While they intended to maintain tribal government and functions regardless of the fate of the Cherokee Nation, the Keetoowah as a body officially acquiesced under protest to the legislative provisions that dissolved the Cherokee Nation's government and allotted communal lands to individual households, extinguishing the tribal land claims. They learned that they could not prevent the 1893 Act, the Dawes Commission enrollment, U. S. citizenship, the Curtis Act and the abolition of tribal courts, the Agreement with the Cherokee Nation of April 1, 1900; the 1906 Act and the virtual political dissolution of the corrupt Cherokee government as of 4 March 1906, presidential approval for all tribal ordinances affecting tribal or individual lands after allotment, and the allotment in severalty [the condition of being separate] of Cherokee lands.
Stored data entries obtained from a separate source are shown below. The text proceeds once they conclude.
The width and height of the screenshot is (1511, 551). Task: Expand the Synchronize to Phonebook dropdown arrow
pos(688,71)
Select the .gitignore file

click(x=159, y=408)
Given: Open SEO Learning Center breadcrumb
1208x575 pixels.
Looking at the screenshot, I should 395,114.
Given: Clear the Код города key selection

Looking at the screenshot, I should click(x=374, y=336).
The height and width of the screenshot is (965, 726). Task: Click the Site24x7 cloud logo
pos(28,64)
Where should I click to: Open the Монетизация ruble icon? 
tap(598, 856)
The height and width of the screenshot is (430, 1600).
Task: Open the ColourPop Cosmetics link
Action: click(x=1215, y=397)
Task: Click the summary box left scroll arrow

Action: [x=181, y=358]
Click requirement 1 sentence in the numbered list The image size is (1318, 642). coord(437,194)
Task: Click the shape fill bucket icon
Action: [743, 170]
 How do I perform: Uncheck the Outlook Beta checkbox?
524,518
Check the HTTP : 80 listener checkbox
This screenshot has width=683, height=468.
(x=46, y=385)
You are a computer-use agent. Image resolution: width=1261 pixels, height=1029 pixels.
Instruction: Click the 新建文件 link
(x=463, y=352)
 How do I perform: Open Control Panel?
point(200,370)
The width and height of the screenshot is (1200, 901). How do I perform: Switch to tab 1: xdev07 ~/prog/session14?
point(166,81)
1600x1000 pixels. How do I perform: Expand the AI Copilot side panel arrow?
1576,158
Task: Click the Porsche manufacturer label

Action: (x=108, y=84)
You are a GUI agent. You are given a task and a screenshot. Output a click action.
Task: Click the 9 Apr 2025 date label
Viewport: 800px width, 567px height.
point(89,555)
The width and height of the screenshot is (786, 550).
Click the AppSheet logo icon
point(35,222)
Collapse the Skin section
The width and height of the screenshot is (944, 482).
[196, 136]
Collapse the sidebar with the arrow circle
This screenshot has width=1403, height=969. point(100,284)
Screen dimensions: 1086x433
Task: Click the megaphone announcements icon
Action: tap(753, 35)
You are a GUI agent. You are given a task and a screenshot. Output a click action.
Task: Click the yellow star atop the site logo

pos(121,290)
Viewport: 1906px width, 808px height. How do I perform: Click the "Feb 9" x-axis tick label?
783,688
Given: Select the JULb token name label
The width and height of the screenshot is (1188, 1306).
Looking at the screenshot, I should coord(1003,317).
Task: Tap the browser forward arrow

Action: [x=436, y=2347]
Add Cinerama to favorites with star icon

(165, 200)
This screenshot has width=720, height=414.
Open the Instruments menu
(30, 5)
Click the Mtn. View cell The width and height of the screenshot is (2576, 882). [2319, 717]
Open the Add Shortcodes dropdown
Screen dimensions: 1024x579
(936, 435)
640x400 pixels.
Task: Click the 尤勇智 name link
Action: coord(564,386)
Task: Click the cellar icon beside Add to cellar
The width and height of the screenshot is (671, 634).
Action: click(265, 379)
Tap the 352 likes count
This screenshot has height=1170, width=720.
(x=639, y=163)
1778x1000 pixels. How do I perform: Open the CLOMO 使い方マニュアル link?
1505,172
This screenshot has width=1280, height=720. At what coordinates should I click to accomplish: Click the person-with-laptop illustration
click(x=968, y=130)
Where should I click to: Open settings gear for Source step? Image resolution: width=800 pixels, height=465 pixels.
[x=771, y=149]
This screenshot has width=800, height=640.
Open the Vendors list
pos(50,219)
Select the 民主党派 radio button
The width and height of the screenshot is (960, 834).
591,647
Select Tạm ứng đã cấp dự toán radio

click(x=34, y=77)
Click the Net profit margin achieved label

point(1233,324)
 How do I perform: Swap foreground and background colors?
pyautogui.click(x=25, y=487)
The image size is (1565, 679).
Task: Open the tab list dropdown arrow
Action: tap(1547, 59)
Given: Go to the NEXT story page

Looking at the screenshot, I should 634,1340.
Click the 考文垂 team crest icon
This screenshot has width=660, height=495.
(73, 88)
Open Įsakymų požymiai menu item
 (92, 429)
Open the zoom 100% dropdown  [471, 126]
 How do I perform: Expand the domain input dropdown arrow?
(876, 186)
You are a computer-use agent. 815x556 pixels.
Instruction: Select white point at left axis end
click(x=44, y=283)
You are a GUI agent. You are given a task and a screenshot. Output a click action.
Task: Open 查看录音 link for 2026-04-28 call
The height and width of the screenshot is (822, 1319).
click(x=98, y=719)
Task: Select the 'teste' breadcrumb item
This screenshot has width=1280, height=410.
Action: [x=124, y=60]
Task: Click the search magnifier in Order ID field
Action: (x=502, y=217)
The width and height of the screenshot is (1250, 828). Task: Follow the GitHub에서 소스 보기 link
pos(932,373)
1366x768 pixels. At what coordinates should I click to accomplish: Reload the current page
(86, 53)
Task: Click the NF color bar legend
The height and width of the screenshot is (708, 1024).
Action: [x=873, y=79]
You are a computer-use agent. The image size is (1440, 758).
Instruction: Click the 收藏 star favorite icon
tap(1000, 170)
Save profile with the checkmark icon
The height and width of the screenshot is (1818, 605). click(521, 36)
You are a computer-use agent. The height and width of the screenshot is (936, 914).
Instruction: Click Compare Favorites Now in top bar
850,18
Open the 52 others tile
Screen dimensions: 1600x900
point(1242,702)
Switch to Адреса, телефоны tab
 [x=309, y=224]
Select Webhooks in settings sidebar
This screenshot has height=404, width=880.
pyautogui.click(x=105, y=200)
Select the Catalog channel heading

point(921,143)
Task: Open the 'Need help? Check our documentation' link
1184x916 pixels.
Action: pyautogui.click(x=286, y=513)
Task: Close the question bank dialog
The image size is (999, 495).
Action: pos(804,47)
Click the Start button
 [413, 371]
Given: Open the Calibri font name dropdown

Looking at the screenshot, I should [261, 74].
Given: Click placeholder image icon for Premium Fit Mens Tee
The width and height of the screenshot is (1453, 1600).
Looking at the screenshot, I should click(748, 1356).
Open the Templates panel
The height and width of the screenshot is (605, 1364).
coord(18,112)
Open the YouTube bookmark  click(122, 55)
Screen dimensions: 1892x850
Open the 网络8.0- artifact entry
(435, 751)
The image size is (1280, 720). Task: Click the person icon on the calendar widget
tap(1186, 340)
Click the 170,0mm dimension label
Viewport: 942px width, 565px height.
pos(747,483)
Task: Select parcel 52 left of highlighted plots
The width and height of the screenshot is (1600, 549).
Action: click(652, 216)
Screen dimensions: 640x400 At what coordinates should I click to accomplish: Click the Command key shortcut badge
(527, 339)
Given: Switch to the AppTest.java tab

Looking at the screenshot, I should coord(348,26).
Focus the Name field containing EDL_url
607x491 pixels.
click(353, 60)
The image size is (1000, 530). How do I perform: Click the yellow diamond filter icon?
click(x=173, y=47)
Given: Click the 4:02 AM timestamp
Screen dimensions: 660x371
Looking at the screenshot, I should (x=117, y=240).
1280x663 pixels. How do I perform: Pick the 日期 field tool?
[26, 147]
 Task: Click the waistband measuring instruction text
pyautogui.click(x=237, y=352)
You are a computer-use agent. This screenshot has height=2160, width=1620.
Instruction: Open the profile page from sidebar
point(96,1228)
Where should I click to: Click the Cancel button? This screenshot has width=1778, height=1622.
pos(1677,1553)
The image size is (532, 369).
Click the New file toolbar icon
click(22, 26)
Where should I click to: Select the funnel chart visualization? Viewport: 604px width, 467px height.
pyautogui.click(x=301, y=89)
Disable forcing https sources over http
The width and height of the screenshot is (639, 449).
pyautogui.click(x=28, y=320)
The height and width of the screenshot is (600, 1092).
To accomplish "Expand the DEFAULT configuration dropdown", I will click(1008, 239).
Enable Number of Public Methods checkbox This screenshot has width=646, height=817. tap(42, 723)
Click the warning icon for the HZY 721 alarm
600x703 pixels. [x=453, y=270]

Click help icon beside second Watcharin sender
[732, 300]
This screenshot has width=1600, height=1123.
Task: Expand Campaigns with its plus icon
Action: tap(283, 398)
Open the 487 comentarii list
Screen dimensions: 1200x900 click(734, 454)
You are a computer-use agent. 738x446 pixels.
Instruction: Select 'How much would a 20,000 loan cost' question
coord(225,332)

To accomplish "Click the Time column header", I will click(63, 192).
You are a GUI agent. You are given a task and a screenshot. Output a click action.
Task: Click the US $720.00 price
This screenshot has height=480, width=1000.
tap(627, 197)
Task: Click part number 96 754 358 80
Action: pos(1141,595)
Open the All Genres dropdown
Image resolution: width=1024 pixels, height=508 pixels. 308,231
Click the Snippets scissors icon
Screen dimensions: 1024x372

==1930s and tribal reorganization==
"John Smith, the most influential Nighthawk leader among Redbird Smith's sons, had lost virtually all credibility among Keetoowahs by the 1930s." He had supported Chester Polk Cornelius, an Oneida who had "engaged them in speculative schemes", leading to splintering of the religious group into multiple factions. As a result, two different and opposing ceremonial grounds were established by the Keetoowah Society, although each was run by members of Redbird Smith's family: at the grounds of Redbird and Stokes Smith. Other related groups claiming Keetoowah status were known as the Goingsnake "Seven Clans" fire, the Medicine Springs Fire or Medicine Society, and the Four Mothers Nation.

== Keetoowah Society divergence ==
Other political factions arose among the Keetoowah. During the 1930s, the majority of Keetoowah factions supported the idea of reorganizing the Keetoowah Cherokee in all the old clan districts to apply for self-government as a united Band under the proposed 1934 Indian Reorganization Act. The United Keetoowah Band of Cherokee Indians gained federal recognition as a tribe in 1950.

The Cherokees by Blood, representing all Cherokee descendants, rather than Keetoowah alone, failed in 1932 to obtain standing as a party to the Cherokee claims litigation. The Cherokee Nation of Oklahoma gained federal recognition in 1970 and has by far the larger membership.